Unfortunately, a more detailed comparison of OHRQoL Indices in adult migrant populations in Germany is still difficult due to a lack of studies. We could only identify one German study assessing oral health-related quality of life. However, this study focused on children/adolescents and it is therefore difficult to compare with our study [14].

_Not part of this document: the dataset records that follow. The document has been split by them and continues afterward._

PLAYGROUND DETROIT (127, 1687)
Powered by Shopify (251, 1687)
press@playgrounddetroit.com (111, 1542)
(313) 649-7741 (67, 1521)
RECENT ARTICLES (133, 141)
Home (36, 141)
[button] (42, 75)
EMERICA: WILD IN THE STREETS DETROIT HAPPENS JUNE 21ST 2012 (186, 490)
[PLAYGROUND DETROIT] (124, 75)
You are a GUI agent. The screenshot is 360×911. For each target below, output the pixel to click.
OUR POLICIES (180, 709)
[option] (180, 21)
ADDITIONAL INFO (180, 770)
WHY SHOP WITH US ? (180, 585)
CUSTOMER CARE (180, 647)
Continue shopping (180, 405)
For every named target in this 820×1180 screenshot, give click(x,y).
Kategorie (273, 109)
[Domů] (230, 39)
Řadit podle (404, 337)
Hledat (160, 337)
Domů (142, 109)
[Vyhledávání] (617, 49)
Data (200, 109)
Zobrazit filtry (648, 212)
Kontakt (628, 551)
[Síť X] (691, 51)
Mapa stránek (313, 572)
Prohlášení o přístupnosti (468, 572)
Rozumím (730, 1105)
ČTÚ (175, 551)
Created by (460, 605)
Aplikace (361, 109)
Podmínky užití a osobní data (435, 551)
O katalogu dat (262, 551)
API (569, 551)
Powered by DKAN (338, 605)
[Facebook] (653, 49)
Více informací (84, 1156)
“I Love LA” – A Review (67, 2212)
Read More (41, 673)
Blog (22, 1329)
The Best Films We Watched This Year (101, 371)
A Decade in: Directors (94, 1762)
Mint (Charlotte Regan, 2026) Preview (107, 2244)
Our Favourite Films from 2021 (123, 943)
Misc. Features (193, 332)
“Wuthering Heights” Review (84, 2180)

The lower OHRQoL in people with and without migration background can have several reasons: Migration background is strongly associated with adverse oral health outcomes including a higher prevalence of untreated caries, severe periodontitis, and a higher number of missing teeth, which are all related to low oral health-related quality of life. The poor oral health of people with migration background relates to a lower socio-economic status (SES) [42] [43], high intake of sugar-rich beverages (i.e. sweetened tea), low oral health literacy [44], low and more pain than prevention oriented utilization of dental care services, poor German language skills, and other lifestyle and cultural difference in comparison to the non-migrant population [45]. In addition, people with migration background often live in socially deprived areas with a low physician-population ratio [46, 47].

Strengths and limitations

One strength is the large sample which matches the distribution of sex, age group and federal state in the German adult population. Two-part models were used. It was adjusted for various covariates in regression analysis. The OHIP-G5 was used to quantify oral health-related quality of life. It is highly associated with longer versions (e.g., version with 49 items: r = .93) [48]. A limitation is that the questionnaire was only available in German language. Thus, individuals with a migration background and with insufficient German language skills may be excluded. We therefore assume that the actual differences in oral health-related quality of life between the two groups may be underestimated. Moreover, future research is required which distinguishes migration status in further detail (e.g., first-generation migrants and second-generation migrants). The current study has a cross-sectional design, with the acknowledged limitations.

Conclusions

Our study emphasized the association of having a migration background and lower oral health-related quality of life among both women and men. Maintaining oral health among individuals with a migration background is a key challenge. Culturally and socially sensitive actions should provide easy accessible oral health information and preventive measures in order to lower access barriers in dental care for individuals with migration background.